YOUR GOAL:
Find each line in the records below that contains the word "resolution" and copy those lines.

* start DATASET ENTRIES *

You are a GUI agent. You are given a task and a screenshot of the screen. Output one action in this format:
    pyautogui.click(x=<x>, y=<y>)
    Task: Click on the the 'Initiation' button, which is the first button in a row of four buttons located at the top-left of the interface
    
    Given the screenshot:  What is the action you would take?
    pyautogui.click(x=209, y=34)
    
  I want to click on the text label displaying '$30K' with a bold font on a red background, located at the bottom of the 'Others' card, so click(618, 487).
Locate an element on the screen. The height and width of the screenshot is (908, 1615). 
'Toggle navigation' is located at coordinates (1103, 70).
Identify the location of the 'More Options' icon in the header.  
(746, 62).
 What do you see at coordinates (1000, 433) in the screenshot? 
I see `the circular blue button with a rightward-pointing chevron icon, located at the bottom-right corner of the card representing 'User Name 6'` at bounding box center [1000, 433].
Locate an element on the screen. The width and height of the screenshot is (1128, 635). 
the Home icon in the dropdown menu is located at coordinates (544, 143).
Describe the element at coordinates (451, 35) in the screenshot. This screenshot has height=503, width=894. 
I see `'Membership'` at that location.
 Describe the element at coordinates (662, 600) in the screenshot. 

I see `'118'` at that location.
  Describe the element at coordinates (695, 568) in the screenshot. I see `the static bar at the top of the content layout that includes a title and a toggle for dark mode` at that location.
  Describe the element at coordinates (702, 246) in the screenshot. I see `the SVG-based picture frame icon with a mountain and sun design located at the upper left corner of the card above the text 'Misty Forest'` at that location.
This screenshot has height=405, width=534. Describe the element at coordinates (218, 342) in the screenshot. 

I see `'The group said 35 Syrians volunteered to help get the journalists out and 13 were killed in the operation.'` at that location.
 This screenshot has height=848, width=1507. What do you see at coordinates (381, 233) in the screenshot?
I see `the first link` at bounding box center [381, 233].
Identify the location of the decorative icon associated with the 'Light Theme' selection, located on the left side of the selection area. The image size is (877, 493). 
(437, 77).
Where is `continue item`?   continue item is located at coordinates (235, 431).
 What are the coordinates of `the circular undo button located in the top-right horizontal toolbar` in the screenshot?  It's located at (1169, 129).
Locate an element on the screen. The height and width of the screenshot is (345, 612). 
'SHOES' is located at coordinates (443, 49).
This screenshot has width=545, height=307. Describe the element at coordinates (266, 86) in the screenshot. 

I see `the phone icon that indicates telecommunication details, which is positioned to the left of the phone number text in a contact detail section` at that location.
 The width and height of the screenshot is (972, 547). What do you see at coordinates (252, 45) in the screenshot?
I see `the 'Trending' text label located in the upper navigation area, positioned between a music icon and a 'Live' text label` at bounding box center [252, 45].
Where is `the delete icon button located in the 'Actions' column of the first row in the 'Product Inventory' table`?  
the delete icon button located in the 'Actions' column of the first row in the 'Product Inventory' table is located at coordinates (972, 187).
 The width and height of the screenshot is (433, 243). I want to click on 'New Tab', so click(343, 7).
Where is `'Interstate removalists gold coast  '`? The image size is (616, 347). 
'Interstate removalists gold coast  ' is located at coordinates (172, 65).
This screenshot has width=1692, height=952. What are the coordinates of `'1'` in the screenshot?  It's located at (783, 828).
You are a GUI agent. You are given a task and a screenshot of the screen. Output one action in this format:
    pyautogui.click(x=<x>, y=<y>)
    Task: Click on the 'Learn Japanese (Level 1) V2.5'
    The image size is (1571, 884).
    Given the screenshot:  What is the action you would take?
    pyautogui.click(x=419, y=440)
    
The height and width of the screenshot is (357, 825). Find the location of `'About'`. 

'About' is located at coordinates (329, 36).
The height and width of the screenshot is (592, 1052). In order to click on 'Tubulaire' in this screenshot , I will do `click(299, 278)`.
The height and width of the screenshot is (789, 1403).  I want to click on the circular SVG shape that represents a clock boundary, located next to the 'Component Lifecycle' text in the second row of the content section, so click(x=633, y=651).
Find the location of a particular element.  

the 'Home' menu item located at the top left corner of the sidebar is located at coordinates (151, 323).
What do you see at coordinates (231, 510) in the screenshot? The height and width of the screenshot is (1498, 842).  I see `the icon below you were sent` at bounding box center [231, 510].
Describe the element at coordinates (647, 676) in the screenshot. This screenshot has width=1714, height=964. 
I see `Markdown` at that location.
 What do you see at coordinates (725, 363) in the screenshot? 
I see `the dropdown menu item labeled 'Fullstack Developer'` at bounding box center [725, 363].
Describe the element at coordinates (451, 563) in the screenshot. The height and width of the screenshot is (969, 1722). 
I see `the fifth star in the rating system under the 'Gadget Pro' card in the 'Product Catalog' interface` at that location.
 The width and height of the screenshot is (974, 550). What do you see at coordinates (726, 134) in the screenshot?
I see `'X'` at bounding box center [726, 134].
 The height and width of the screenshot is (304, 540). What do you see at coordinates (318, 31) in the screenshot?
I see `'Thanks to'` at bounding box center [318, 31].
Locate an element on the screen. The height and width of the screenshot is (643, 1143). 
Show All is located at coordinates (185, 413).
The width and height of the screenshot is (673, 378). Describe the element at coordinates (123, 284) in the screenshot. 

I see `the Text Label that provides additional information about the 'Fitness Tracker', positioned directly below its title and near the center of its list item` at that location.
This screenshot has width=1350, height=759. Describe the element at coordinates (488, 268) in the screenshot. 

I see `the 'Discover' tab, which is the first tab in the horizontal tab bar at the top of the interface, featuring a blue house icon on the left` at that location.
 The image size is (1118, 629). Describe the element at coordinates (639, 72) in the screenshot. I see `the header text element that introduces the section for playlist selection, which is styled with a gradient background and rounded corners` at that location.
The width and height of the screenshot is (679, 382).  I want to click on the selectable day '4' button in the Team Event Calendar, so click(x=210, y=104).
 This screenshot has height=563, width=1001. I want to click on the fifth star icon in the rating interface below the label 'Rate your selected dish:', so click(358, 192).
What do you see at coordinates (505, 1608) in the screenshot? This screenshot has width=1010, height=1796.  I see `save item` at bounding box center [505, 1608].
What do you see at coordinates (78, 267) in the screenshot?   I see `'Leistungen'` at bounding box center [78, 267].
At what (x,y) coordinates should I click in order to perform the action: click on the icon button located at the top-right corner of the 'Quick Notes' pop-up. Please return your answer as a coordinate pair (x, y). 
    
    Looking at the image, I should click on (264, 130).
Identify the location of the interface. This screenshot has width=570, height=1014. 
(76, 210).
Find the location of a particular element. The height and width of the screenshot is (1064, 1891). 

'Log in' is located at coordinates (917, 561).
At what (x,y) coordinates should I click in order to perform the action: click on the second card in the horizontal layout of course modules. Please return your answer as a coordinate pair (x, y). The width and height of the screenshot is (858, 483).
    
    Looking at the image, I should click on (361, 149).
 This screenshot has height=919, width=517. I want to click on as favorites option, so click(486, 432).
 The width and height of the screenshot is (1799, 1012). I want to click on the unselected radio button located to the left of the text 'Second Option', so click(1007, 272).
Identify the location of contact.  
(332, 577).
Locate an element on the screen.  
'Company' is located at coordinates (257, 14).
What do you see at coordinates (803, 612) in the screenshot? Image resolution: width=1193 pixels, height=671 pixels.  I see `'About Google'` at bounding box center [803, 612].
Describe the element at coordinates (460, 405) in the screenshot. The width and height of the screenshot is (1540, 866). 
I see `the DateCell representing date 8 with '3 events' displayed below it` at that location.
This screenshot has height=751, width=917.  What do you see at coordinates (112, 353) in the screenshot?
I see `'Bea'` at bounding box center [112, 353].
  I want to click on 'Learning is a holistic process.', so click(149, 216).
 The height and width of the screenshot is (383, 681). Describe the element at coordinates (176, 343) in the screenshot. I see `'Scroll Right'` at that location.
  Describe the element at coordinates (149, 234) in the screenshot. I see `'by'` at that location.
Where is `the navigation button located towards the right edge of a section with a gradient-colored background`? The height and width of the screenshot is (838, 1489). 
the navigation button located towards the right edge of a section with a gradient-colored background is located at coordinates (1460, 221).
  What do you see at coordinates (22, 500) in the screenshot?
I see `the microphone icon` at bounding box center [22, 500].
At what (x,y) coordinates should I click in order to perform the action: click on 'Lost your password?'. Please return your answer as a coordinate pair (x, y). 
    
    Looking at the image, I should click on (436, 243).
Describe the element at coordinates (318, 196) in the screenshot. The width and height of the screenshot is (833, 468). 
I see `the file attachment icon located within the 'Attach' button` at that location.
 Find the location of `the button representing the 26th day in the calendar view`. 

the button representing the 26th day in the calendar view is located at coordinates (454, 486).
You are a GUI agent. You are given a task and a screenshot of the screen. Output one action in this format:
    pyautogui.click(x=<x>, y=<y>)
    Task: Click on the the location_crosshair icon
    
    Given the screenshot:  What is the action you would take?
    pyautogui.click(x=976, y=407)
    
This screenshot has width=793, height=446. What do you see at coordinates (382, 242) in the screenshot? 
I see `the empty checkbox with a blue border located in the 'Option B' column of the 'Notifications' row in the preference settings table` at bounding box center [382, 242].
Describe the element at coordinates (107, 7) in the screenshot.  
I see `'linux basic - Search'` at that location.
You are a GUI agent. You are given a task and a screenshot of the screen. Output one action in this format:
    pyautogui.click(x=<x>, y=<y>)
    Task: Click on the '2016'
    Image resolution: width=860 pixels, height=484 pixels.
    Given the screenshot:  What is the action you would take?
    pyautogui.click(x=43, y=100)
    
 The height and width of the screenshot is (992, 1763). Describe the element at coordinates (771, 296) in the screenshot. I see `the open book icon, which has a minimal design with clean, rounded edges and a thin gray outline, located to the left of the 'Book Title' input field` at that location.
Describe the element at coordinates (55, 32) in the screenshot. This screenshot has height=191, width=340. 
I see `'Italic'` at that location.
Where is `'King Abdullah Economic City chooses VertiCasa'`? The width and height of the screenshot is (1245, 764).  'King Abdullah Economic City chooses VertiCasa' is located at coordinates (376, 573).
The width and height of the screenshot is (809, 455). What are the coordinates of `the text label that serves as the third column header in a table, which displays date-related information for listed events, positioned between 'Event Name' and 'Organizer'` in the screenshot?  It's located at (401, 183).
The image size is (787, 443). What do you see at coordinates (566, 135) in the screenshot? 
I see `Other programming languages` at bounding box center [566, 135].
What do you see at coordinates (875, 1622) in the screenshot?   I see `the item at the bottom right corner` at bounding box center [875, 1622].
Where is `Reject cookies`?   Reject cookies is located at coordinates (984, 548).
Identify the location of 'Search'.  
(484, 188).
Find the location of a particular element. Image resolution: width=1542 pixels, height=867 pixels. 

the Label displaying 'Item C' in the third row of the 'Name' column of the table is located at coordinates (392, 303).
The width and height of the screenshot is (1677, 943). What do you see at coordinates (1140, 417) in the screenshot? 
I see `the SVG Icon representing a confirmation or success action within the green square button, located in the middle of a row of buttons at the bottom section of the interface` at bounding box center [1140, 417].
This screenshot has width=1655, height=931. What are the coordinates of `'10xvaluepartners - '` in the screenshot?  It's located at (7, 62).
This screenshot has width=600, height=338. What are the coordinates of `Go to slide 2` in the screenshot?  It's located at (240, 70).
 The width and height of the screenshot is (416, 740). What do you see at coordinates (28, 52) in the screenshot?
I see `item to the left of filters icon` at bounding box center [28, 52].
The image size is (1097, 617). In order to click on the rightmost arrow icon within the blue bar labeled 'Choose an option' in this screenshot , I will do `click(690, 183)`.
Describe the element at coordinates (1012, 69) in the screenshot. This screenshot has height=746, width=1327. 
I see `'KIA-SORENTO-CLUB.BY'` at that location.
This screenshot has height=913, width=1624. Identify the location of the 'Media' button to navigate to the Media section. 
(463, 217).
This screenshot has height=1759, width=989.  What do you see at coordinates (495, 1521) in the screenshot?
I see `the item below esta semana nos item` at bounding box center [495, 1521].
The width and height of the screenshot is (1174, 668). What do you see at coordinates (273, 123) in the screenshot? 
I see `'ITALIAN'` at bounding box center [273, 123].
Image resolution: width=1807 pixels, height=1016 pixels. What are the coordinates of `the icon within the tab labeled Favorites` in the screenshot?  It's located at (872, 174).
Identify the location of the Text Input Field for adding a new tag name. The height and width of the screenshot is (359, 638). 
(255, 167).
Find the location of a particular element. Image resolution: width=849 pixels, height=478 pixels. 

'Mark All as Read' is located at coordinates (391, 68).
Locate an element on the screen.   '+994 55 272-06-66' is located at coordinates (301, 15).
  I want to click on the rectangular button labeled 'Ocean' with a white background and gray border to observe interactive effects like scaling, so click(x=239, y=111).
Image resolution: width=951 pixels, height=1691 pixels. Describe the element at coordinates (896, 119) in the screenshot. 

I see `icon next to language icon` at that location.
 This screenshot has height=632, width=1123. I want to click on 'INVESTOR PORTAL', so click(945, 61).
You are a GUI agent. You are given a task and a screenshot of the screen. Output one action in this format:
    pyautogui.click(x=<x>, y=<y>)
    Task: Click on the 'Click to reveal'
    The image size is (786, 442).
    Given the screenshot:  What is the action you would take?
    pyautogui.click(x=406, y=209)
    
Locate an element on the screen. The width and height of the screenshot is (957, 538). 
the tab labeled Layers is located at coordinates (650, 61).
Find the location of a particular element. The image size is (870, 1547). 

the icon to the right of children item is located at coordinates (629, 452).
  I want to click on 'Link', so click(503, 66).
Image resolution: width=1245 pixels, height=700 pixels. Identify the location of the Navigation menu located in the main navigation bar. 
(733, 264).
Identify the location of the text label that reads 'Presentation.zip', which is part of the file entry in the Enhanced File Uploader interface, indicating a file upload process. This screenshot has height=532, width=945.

* end DATASET ENTRIES *

WRITTEN ANSWER:
What do you see at coordinates (803, 612) in the screenshot? Image resolution: width=1193 pixels, height=671 pixels.  I see `'About Google'` at bounding box center [803, 612].
    Image resolution: width=860 pixels, height=484 pixels.
Find the location of a particular element. Image resolution: width=1542 pixels, height=867 pixels. 
Image resolution: width=1807 pixels, height=1016 pixels. What are the coordinates of `the icon within the tab labeled Favorites` in the screenshot?  It's located at (872, 174).
Find the location of a particular element. Image resolution: width=849 pixels, height=478 pixels. 
Image resolution: width=951 pixels, height=1691 pixels. Describe the element at coordinates (896, 119) in the screenshot. 
Image resolution: width=1245 pixels, height=700 pixels. Identify the location of the Navigation menu located in the main navigation bar. 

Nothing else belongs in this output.